In the records that follow, locate every line with "Hide" and extract it.

....

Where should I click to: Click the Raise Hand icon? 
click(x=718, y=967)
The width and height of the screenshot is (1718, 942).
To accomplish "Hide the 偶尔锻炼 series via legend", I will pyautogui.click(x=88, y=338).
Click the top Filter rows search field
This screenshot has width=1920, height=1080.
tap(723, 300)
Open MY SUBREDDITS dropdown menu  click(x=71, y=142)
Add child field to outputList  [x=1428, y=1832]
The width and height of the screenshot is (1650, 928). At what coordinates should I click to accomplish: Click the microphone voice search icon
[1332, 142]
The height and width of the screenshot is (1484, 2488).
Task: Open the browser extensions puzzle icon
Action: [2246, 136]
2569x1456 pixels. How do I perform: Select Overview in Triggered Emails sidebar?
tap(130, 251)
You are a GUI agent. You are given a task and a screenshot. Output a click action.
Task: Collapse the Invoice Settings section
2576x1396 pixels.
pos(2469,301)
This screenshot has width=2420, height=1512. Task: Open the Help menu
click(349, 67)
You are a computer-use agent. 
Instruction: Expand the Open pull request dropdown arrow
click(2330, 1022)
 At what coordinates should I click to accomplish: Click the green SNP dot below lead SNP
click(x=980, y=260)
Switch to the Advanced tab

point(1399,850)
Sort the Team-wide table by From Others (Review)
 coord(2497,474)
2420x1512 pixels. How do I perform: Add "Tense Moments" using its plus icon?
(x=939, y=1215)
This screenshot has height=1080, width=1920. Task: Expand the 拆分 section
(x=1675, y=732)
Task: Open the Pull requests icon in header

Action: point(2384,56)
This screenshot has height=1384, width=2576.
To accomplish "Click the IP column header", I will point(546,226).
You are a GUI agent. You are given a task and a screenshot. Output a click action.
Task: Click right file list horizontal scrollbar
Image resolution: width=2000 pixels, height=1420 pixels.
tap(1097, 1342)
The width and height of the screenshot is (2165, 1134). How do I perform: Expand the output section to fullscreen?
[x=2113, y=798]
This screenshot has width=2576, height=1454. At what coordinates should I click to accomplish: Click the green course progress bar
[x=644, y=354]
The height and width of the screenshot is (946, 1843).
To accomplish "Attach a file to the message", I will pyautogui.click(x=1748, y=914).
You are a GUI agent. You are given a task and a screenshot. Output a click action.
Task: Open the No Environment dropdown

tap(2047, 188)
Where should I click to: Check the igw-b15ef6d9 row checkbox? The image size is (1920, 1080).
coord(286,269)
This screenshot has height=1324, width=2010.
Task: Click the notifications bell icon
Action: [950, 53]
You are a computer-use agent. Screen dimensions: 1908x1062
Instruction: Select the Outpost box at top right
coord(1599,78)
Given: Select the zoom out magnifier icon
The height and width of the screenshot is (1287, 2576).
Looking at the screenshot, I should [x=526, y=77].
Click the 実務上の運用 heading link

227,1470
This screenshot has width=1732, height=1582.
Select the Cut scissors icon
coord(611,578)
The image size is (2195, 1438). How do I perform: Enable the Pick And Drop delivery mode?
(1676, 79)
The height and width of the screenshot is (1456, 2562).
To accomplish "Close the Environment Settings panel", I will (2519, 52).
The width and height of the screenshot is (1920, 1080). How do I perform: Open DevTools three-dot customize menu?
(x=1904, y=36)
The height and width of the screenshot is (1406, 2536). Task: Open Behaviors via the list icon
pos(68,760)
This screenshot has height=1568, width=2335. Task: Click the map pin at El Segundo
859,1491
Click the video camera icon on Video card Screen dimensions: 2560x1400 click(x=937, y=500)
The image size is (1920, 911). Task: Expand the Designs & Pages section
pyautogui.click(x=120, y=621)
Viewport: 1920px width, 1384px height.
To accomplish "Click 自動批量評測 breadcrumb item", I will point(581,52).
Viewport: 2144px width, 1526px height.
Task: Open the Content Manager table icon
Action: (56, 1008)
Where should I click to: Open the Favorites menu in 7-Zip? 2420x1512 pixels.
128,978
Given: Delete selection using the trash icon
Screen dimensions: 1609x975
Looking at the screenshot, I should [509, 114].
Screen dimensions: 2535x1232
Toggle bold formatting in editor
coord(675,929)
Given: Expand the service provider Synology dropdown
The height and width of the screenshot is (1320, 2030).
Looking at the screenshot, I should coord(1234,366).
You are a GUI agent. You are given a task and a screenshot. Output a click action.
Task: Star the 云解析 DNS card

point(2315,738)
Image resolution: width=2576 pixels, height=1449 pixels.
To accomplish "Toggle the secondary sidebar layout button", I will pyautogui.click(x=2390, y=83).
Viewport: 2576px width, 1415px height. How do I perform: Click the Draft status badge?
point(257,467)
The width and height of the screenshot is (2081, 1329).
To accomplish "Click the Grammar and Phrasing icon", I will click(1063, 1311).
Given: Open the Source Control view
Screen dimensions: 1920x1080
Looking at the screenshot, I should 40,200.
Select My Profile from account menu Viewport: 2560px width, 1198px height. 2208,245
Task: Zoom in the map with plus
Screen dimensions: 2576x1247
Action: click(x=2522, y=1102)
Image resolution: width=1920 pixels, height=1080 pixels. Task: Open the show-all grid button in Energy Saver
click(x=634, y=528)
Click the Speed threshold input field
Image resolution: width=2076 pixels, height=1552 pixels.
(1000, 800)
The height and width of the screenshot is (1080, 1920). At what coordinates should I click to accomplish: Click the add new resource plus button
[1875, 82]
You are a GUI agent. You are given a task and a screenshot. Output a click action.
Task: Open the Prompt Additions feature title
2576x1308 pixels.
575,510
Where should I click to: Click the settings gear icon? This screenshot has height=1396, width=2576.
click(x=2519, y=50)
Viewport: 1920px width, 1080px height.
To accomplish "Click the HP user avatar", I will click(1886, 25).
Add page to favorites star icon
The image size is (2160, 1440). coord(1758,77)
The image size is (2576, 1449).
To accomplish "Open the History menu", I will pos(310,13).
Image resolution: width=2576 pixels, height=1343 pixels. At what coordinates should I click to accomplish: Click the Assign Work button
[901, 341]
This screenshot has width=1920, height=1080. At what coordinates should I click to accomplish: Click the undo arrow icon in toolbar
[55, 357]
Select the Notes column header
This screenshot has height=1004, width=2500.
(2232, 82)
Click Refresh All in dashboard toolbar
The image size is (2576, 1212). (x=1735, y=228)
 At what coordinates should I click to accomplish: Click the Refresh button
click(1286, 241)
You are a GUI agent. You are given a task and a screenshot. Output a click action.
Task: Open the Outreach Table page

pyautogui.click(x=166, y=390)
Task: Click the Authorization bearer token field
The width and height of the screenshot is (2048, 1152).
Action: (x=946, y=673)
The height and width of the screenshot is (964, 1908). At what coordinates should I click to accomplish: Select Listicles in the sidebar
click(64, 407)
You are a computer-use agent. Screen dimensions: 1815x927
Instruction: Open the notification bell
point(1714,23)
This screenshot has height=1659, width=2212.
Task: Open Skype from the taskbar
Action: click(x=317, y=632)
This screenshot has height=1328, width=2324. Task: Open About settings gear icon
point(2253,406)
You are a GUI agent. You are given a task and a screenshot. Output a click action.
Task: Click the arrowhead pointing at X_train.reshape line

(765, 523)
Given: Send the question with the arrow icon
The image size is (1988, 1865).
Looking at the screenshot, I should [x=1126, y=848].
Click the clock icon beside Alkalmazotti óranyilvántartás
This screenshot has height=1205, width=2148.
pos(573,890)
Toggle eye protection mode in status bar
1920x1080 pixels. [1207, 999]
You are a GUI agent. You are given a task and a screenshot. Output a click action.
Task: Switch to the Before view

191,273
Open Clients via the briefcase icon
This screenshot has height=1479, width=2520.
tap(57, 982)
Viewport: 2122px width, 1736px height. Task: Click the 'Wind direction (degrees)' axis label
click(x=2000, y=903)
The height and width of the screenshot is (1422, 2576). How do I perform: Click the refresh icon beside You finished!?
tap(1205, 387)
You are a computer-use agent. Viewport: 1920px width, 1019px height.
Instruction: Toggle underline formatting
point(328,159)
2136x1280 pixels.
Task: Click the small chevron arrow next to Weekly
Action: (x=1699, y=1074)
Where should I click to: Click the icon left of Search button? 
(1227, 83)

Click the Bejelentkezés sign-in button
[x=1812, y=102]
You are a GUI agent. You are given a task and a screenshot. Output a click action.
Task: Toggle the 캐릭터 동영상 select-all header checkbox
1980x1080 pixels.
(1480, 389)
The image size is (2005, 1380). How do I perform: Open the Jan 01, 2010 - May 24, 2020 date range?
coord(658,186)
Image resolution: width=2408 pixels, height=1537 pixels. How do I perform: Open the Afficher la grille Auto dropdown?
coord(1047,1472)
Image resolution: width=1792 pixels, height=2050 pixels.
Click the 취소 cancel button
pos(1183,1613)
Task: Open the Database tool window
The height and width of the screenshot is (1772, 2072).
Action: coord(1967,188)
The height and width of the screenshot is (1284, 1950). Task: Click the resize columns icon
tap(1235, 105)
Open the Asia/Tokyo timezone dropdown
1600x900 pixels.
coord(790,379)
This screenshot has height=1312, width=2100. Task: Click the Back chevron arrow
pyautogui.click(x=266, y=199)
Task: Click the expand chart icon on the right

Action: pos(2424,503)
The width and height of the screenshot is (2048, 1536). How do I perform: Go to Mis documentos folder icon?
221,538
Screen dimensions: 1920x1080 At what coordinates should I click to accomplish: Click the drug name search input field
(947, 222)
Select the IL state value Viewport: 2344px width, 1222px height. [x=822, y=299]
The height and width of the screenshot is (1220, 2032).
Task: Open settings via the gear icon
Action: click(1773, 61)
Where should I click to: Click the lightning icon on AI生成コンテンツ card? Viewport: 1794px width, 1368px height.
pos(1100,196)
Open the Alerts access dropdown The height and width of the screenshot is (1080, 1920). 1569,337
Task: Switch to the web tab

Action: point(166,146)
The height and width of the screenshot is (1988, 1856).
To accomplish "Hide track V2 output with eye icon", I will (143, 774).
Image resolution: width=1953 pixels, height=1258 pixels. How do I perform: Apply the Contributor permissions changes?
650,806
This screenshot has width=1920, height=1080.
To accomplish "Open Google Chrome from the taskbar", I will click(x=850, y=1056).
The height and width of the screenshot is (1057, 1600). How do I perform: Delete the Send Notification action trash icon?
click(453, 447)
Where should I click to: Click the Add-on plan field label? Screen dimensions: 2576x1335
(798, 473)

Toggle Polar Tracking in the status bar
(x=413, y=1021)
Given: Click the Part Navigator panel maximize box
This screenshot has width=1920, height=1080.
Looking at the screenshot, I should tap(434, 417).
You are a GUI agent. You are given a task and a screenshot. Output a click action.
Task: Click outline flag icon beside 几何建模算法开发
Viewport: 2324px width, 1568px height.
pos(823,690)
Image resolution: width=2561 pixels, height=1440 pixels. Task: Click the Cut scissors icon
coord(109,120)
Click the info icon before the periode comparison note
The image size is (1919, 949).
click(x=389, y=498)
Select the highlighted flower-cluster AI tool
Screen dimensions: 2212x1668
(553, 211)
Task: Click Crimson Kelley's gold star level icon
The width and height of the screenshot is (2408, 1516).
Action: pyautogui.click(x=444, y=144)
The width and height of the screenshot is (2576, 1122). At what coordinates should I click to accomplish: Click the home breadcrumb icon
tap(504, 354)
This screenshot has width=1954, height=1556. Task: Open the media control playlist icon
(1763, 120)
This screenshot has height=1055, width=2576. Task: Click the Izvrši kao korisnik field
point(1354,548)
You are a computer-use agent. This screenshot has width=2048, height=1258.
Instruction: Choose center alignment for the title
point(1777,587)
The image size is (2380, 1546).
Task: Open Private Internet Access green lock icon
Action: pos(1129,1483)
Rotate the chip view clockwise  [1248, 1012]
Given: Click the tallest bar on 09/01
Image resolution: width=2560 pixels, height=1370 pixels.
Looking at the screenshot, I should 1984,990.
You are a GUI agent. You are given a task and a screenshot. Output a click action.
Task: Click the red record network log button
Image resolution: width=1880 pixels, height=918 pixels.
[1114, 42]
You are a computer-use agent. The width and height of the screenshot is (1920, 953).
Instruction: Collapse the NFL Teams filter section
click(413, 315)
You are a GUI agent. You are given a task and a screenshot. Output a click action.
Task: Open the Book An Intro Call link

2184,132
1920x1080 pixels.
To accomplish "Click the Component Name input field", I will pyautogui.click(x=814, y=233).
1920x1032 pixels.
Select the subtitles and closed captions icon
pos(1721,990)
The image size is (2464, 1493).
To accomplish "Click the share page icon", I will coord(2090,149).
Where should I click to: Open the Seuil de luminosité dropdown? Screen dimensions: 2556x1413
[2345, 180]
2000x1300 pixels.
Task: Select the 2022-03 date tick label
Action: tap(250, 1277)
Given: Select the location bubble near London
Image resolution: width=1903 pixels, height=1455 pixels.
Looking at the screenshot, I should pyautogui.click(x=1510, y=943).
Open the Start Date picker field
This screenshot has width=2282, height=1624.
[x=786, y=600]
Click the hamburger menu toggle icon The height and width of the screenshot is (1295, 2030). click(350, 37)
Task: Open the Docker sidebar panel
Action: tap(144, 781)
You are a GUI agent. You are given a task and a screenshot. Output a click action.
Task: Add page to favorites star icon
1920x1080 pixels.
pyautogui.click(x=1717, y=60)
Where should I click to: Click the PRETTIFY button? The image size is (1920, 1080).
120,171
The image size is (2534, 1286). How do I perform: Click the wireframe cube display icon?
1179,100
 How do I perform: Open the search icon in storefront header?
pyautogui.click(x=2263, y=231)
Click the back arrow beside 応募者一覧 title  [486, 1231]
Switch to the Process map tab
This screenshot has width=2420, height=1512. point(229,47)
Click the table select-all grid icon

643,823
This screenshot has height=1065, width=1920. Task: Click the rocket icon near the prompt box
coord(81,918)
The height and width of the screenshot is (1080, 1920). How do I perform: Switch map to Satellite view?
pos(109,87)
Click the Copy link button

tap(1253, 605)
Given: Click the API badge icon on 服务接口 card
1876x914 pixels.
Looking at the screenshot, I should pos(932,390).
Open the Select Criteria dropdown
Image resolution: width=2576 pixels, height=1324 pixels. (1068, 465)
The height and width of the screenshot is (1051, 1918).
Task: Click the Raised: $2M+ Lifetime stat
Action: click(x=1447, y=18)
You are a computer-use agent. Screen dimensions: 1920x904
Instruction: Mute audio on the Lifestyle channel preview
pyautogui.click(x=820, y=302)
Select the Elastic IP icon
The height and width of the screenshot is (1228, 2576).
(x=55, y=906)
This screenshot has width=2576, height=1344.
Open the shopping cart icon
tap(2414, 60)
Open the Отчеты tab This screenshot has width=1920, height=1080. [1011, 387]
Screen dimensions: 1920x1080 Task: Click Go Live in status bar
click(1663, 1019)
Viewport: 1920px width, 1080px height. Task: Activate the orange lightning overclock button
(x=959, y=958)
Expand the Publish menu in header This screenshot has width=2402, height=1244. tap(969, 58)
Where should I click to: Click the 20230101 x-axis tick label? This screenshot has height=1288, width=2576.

....

* **WRITTEN ANSWER**
To accomplish "Hide the 偶尔锻炼 series via legend", I will pyautogui.click(x=88, y=338).
To accomplish "Hide track V2 output with eye icon", I will (143, 774).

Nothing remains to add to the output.